Structural and mechanistic insights into the inhibition of type I-F CRISPR-Cas system by anti-CRISPR protein AcrIF23

Prokaryotes evolved CRISPR and CRISPR-associated (Cas) proteins as a kind of adaptive immune defense against mobile genetic elements (MGEs) including harmful phages. To counteract this defense, many MGEs in turn encode anti-CRISPR proteins (Acrs) to inactivate the CRISPR-Cas system. While multiple mechanisms of Acrs have been uncovered, it remains unknown whether other mechanisms are also utilized by uncharacterized Acrs. Here, we report a novel mechanism adopted by recently identified AcrIF23. We show that AcrIF23 interacts with the Cas2/3 helicase-nuclease in the type I-F CRISPR-Cas system, similar to AcrIF3. The structure of AcrIF23 demonstrated a novel fold and structure-based mutagenesis identified a surface region of AcrIF23 involved in both Cas2/3-binding and its inhibition capacity.

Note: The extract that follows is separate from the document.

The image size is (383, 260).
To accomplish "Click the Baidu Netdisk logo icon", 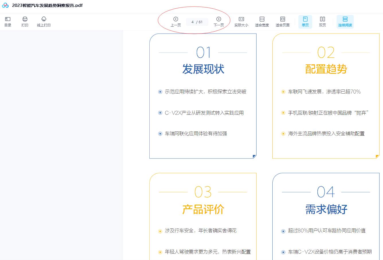I will click(x=5, y=5).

Unlike AcrIF3, however, we found AcrIF23 only potently inhibits the DNA cleavage activity of Cas2/3, but does not hinder the recruitment of Cas2/3 to the CRISPR RNA (crRNA)-guided surveillance complex (the Csy complex). Also in contrast to AcrIF3 which hinders substrate DNA recognition by Cas2/3, we show AcrIF23 promotes DNA binding to Cas2/3. Taken together, our study identifies a novel anti-CRISPR mechanism used by AcrIF23 and highlights the diverse mechanisms adopted by Acrs.